[Extracted records]
------------------------------------------------------------------------

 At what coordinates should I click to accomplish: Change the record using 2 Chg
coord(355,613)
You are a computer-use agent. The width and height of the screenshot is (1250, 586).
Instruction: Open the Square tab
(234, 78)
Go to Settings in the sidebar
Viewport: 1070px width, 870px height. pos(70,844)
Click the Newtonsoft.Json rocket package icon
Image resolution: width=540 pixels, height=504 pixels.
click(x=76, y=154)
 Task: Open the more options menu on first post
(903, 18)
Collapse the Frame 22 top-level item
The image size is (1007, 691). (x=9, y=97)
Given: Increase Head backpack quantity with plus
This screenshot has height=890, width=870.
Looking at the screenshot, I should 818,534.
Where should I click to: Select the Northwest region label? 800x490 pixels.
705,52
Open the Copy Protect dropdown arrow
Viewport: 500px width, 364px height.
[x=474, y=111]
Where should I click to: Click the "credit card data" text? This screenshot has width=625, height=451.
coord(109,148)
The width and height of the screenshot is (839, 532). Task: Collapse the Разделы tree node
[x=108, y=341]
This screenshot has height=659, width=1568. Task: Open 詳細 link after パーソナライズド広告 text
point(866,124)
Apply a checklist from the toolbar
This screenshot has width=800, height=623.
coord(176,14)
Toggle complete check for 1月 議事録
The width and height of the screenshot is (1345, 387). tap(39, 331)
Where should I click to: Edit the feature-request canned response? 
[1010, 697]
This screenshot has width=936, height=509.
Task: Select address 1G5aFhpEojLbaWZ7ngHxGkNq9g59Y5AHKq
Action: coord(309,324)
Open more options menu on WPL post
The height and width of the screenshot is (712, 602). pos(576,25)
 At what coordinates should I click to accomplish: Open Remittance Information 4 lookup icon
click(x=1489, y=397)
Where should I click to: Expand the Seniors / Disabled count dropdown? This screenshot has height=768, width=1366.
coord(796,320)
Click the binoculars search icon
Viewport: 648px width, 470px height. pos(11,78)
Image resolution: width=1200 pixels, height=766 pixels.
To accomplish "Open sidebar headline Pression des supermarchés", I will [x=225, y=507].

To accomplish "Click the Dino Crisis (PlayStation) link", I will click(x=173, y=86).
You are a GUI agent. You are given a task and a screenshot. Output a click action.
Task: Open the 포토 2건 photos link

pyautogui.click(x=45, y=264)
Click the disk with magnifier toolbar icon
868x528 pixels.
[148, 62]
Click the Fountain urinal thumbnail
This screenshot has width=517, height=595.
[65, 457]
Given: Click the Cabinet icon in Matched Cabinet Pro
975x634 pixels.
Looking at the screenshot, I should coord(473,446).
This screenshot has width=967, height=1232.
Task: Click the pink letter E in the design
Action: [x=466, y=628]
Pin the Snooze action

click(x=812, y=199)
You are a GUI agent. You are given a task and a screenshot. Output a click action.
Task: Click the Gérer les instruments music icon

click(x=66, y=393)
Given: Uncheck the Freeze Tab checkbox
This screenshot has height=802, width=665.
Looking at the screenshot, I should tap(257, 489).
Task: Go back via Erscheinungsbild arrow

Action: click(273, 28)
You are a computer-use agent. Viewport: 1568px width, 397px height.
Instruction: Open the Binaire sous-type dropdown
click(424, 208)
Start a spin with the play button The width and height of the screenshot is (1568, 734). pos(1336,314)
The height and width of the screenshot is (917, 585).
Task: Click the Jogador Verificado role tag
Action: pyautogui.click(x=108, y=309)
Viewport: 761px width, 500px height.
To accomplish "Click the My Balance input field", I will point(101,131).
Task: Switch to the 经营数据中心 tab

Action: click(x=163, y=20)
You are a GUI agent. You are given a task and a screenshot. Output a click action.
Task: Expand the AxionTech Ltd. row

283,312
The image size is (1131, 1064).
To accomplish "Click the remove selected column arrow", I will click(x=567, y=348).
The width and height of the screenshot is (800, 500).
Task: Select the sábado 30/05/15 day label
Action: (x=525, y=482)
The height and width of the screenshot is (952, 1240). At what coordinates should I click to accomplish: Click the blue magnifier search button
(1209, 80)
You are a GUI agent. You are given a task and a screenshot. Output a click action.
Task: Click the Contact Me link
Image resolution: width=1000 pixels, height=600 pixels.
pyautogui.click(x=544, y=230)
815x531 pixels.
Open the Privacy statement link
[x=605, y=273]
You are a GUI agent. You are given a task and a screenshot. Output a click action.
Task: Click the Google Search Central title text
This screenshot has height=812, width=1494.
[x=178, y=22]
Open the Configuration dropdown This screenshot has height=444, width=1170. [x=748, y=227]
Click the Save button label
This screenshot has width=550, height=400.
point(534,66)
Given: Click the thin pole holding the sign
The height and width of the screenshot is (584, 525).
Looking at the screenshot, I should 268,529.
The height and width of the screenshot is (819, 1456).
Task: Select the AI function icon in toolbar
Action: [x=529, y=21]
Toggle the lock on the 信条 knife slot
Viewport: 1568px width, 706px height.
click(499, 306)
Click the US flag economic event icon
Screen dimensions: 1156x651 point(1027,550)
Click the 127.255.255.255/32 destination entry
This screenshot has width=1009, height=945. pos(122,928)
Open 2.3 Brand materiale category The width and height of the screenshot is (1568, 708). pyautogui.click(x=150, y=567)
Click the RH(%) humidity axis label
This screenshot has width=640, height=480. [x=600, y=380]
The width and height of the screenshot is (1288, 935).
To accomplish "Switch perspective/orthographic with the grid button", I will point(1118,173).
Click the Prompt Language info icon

------------------------------------------------------------------------

> _EXERCISE_
Look for the word "computer" in the data, then return every line that contains it.

> _ANSWER TO THIS TASK_
You are a computer-use agent. The width and height of the screenshot is (1250, 586).
You are a computer-use agent. Viewport: 1568px width, 397px height.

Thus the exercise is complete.